#### Records from a pointing dataset
====

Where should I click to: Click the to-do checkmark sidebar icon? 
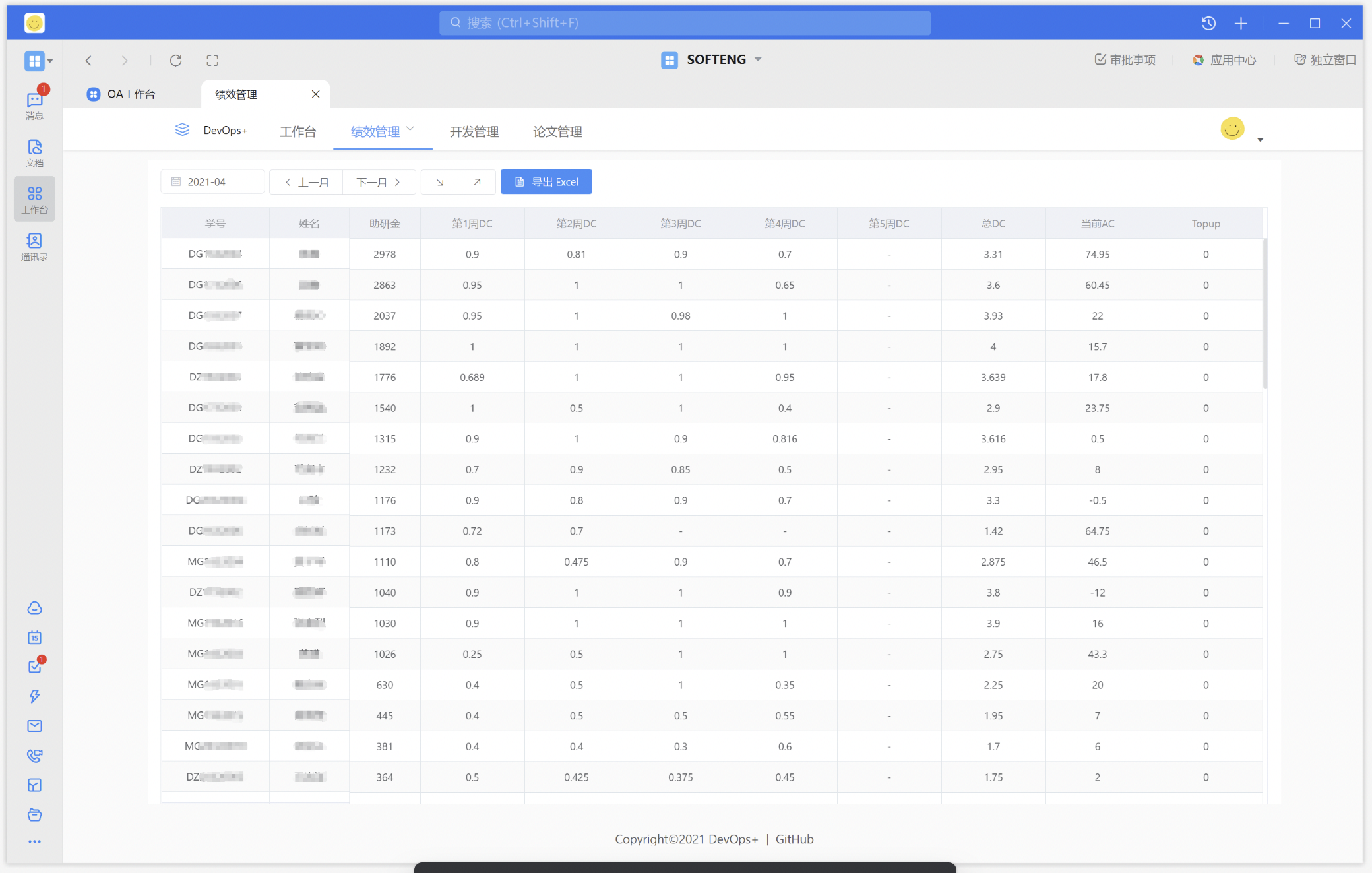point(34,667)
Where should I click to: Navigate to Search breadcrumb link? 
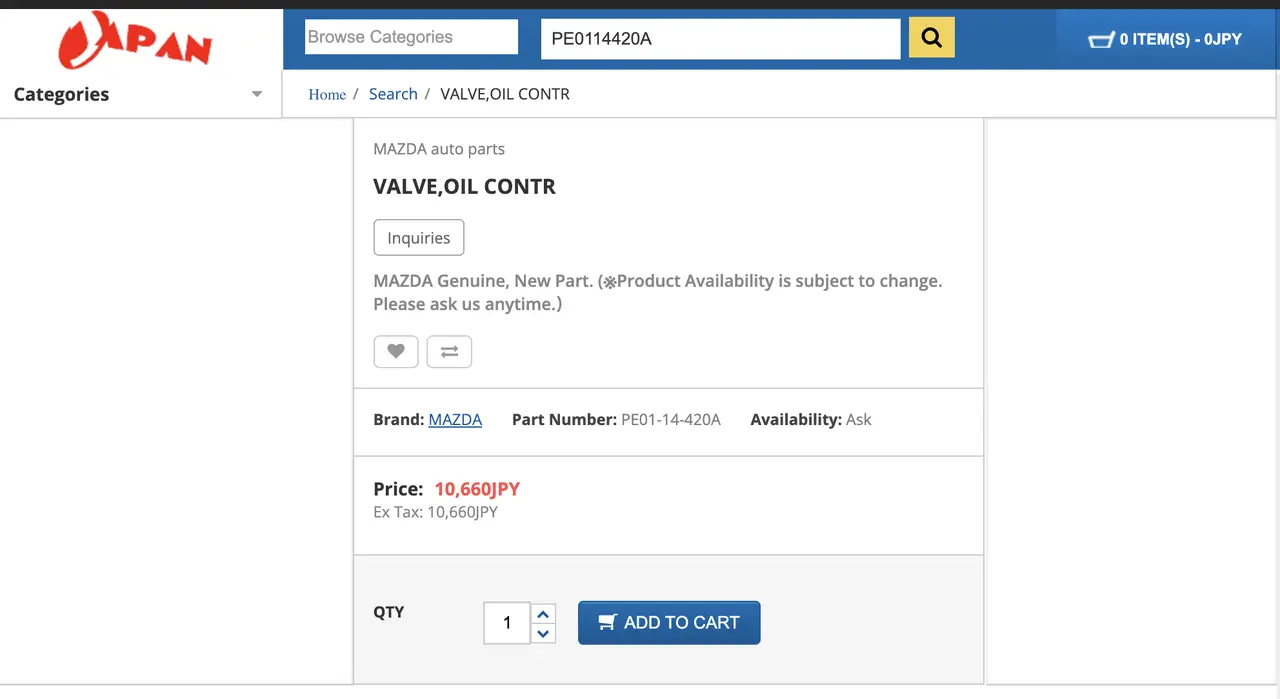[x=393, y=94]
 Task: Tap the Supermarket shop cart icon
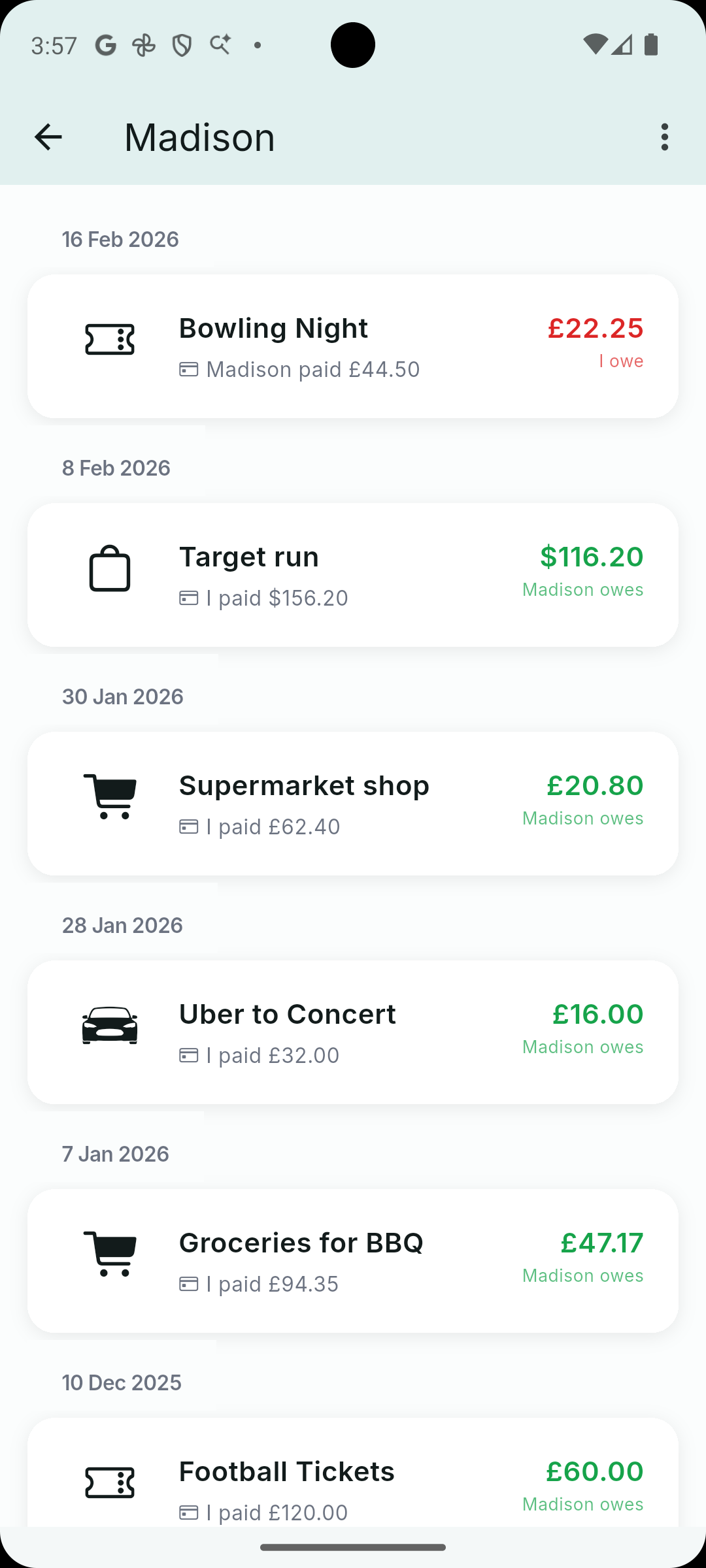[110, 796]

====

#### PROBLEM DESCRIPTION
Turn all the records into a numbered list, one line per item, and skip any blank lines. Omit the pictures from your answer.

#### PROBLEM SOLUTION
1. Where should I click to: Click the to-do checkmark sidebar icon? 
2. point(34,667)
3. Where should I click to: Navigate to Search breadcrumb link? 
4. [x=393, y=94]
5.  Task: Tap the Supermarket shop cart icon
6. [110, 796]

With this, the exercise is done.